Yıldıray OĞUR
Apartheid rejiminin öncülerinden olan politik bir ailede doğdu. Ailesinden pek çok kişi ırkçı Ulusal Parti’nin yöneticiliğini, bakanlıklarını yapmıştı. Kendisi de aynı yoldan gitti. Milli Eğitim bakanlığı sırasında siyahların üniversitelere de girmemesine öncülük etti. Bir gün gelip ülkesindeki apartheid rejimine son vereceğini, beyazlarla aynı üniversitelere girmelerine izin vermediği siyahların lideri Mandela’yla el sıkışacağına kim inanırdı? Ama zamanın ruhu, dış baskılar, zorunluluklar ırkçı De Clerk’ten 1993’te Nobel Barış Ödülü alan bir De Clerk yarattı.
Ama o ülkesine barış getiren ilk kötü adam değildi.
Annesi yüzlerce Filistin köyünü yok eden en kanlı Yahudi terör örgütü Haganah’ın üyesiydi.
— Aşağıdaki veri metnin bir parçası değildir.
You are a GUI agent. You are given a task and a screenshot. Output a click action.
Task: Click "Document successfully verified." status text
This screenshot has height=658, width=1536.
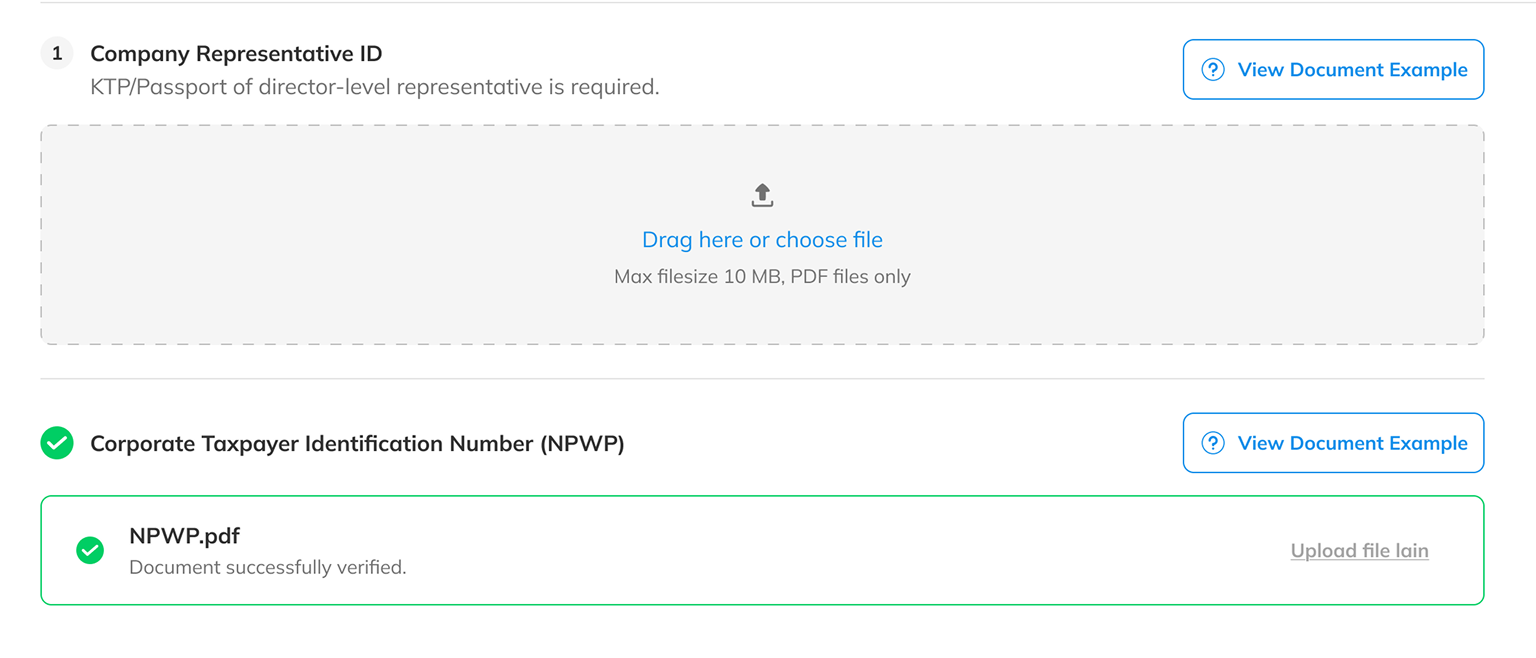click(267, 567)
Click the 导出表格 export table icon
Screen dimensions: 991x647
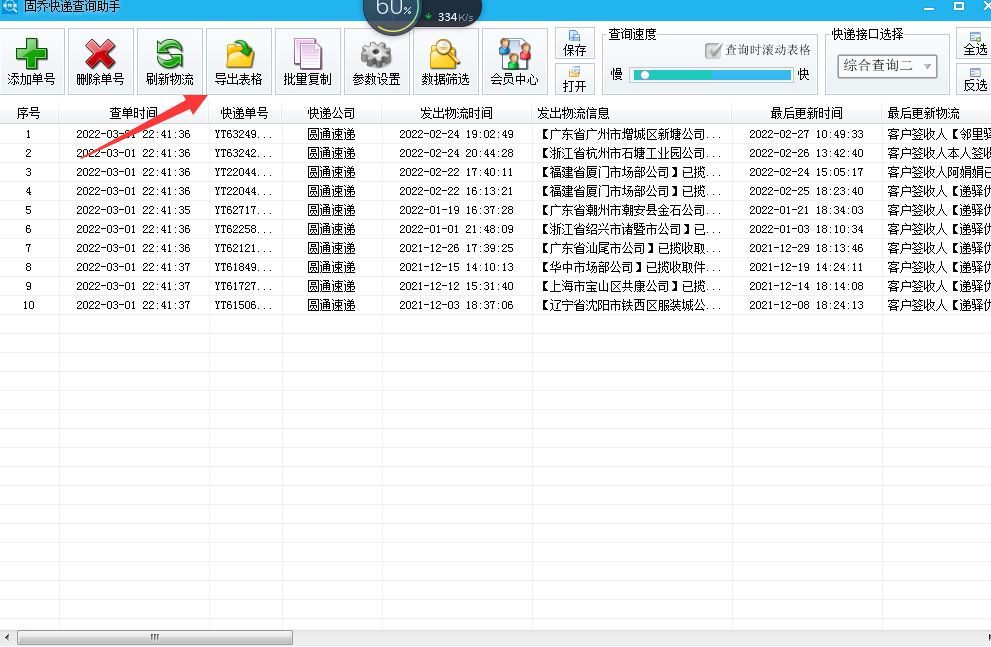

Biraz büyüyünce kendisi de aynı örgütün silahlı birliği Palmach’a katıldı. İngilizlere, Filistinlilere yönelik saldırılarda ün yaptı, örgütün operasyon şefliğine kadar yükseldi. 1948 savaşı sırasında Kudüs operasyonlarını yönetti, onbinlerce Filistinliyi evlerinden etti. Gazze’nin işgalinde önemli rol oynadı. Siyasete girdi, başbakan oldu, taş atan Filistinli gençlerin üzerine kurşun attırdı, o ünlü Filistinli çocuğun kol kırma görüntüleri yüzünden adı “kemik kıran”a çıktı. Kimse bu kötü adamın Filistinlilerle yapılmış en ileri barış anlaşmasının altına imza atacağına ihtimal vermezdi ama bunu yaptı. Ömrü adam öldürmeyle geçmiş bu sert adam, 1993’te Oslo Anlaşması’nda el sıkıştığı Arafat’la 1994’te Nobel Barış Ödülü’nü paylaştı. Bir yıl sonra da bunun bedelini radikal bir hukuk öğrencisinin kurşunlarıyla ödedi.
Barışı yapan en eli kanlı lider ama o değildi.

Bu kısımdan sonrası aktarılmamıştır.